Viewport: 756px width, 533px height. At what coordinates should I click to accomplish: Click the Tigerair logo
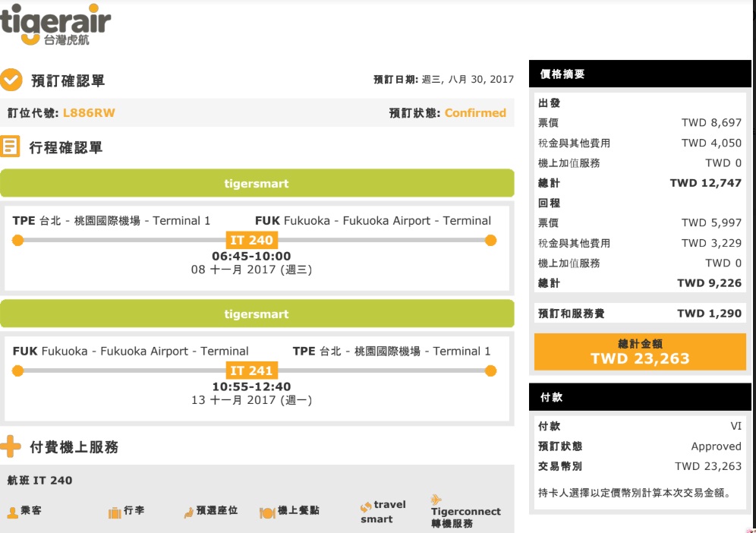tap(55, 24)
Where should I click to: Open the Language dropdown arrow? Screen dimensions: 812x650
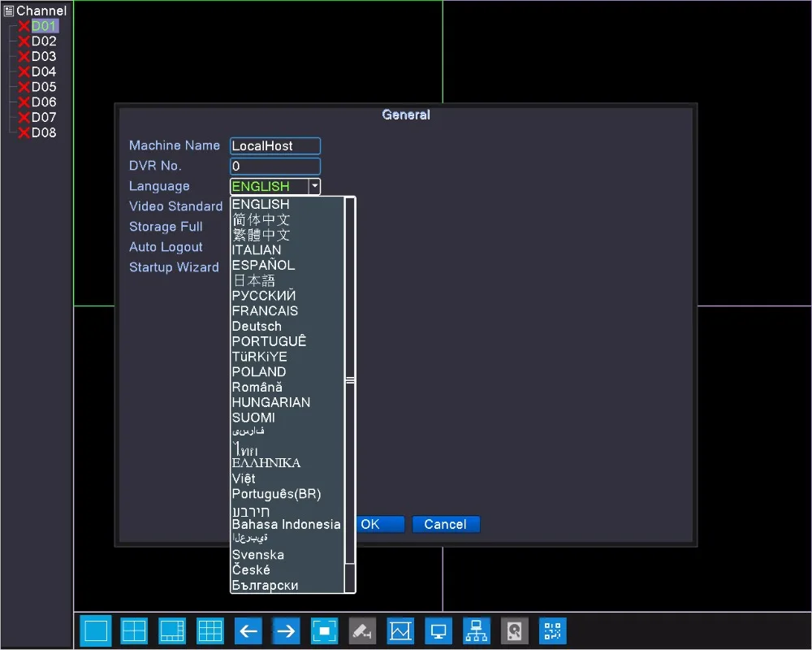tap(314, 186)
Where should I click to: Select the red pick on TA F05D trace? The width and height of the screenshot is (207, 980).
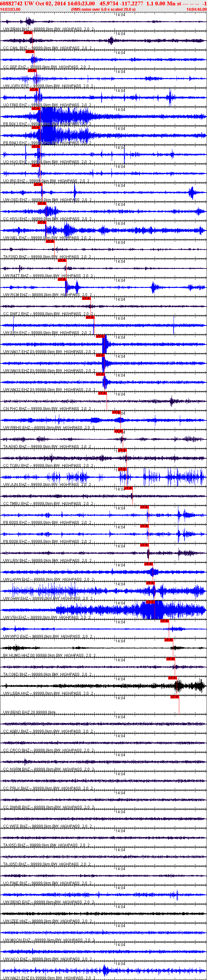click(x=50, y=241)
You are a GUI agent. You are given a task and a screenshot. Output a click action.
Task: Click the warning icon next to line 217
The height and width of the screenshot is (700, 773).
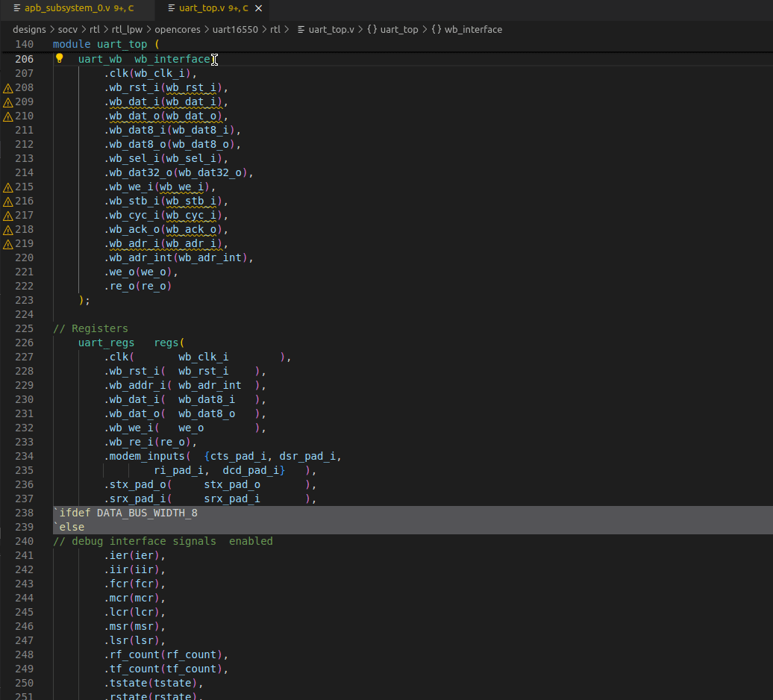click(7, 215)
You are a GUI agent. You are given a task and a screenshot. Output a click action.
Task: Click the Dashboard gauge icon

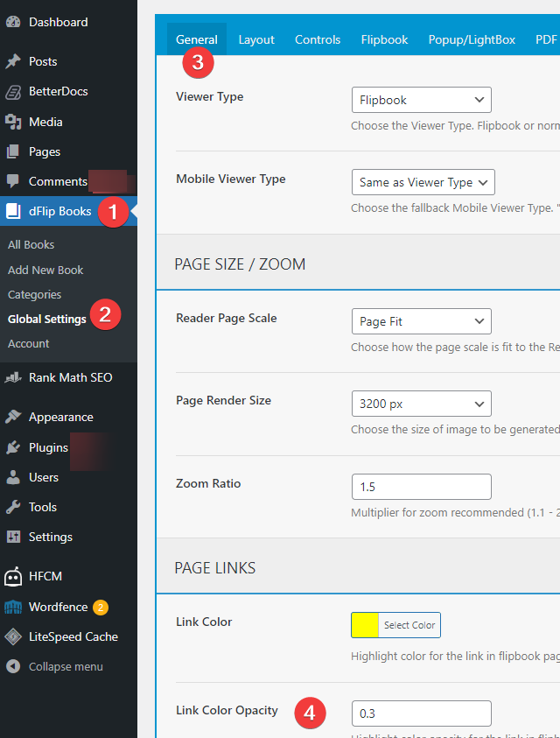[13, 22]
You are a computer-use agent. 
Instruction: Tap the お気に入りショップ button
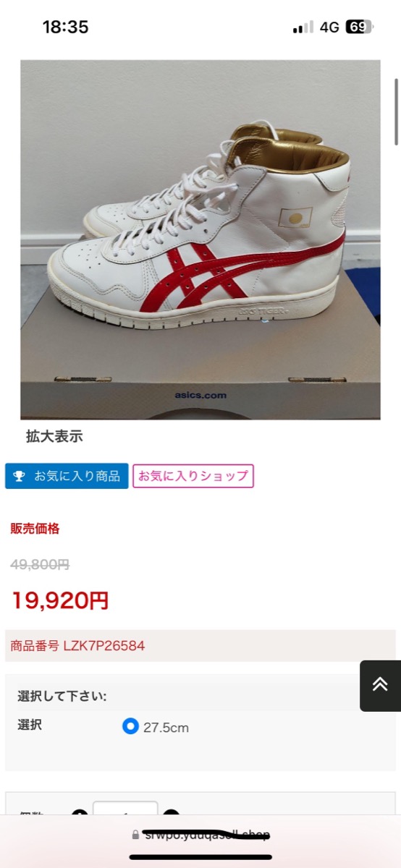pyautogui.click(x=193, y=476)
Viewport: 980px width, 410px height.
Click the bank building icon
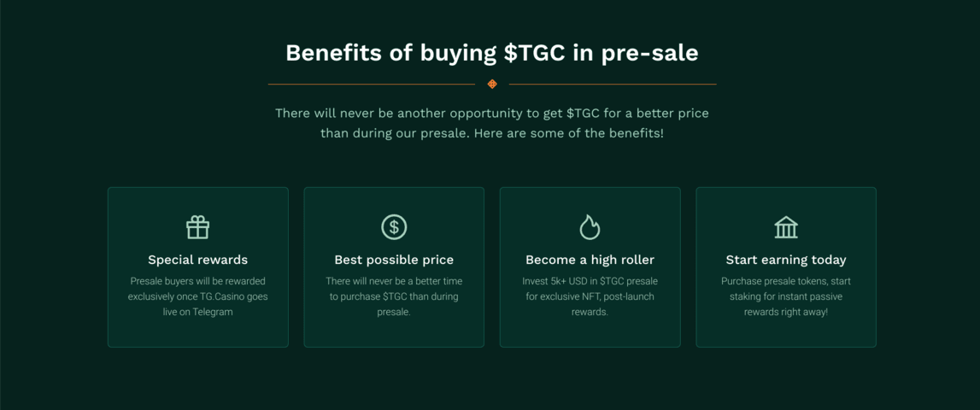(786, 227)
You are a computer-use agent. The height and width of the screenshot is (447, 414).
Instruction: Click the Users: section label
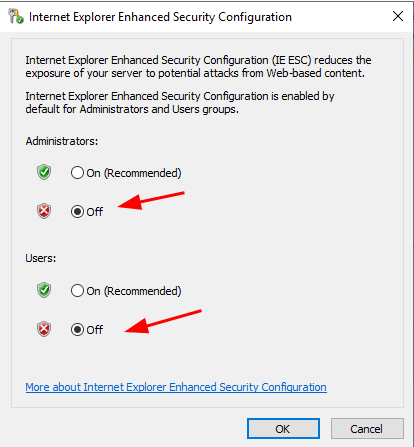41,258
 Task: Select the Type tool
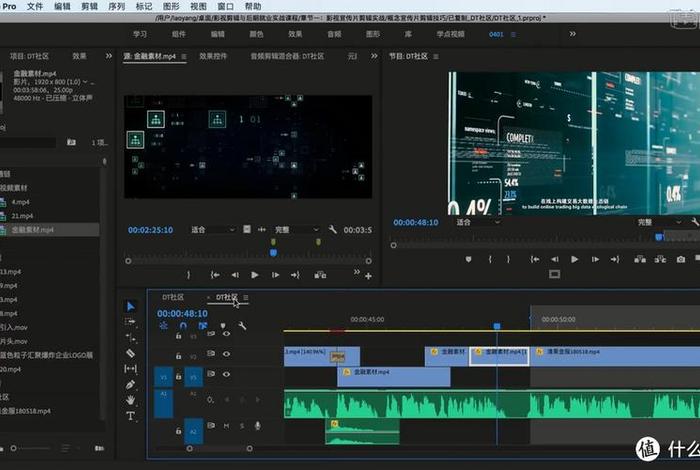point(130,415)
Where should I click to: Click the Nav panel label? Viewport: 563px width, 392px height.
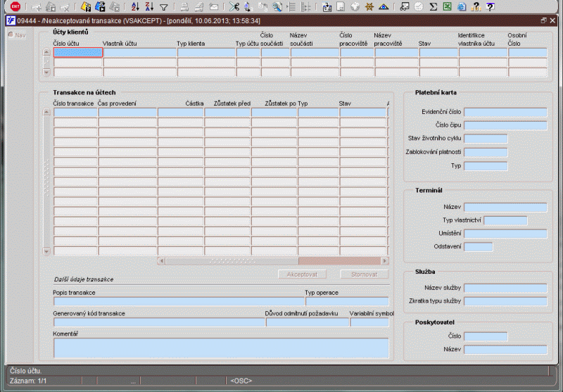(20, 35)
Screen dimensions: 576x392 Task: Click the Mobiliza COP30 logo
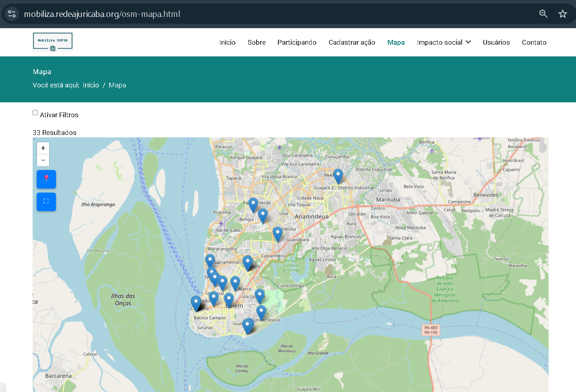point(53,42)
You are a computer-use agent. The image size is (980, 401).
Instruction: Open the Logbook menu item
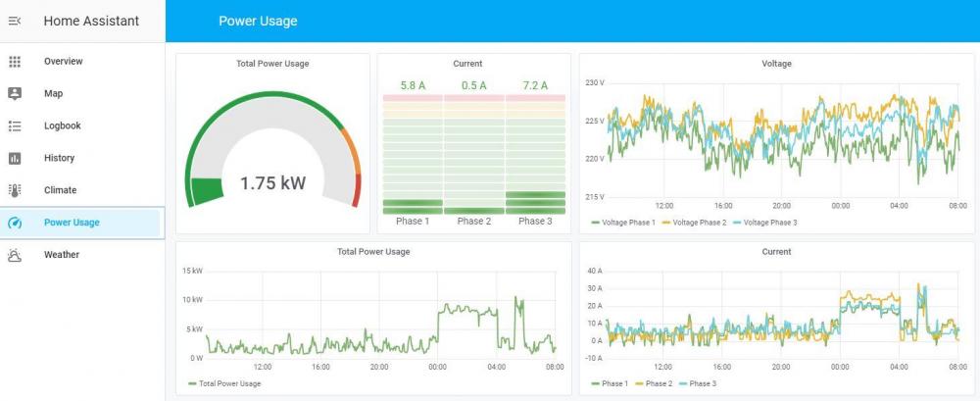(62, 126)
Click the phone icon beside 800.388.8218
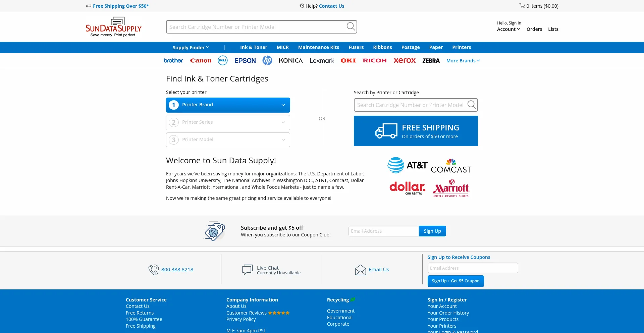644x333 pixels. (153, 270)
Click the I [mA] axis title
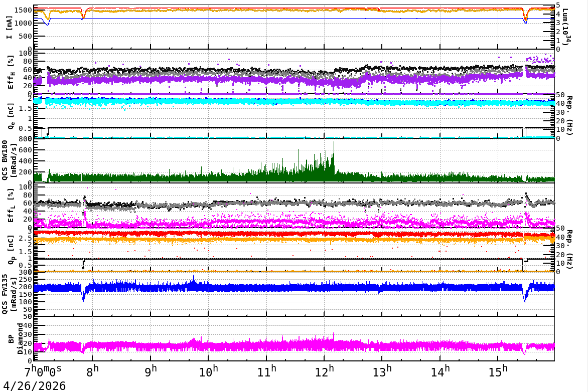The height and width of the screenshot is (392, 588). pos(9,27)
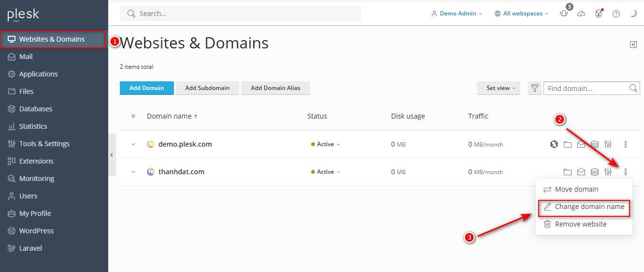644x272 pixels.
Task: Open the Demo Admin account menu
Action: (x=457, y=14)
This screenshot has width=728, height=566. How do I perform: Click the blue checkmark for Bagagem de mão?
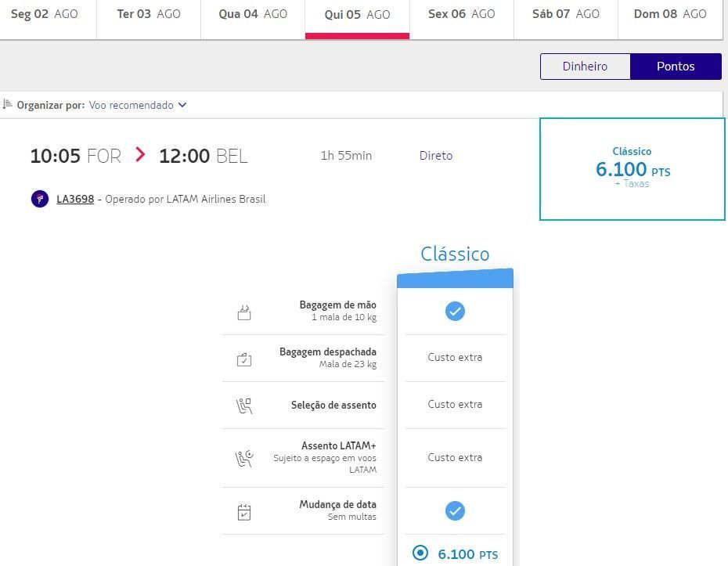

> **WHAT TO DO**
Restate, word for word, each line from the one with "Task: Select the Type tool" to the end of the entries, both included, and keep every picture out.

> **WRITTEN RESPONSE**
 Task: Select the Type tool
point(130,415)
Where should I click to: Click the Nav panel label? Viewport: 563px width, 392px height.
(20, 35)
Screen dimensions: 576x392 Task: Click the Mobiliza COP30 logo
point(53,42)
You are a computer-use agent. The image size is (980, 401).
Instruction: Open the Logbook menu item
(62, 126)
Click the phone icon beside 800.388.8218
644x333 pixels. (153, 270)
Click the I [mA] axis title
The height and width of the screenshot is (392, 588). pos(9,27)
644x272 pixels.
Task: Open the Demo Admin account menu
Action: (x=457, y=14)
This screenshot has width=728, height=566. How do I perform: Click the blue checkmark for Bagagem de mão?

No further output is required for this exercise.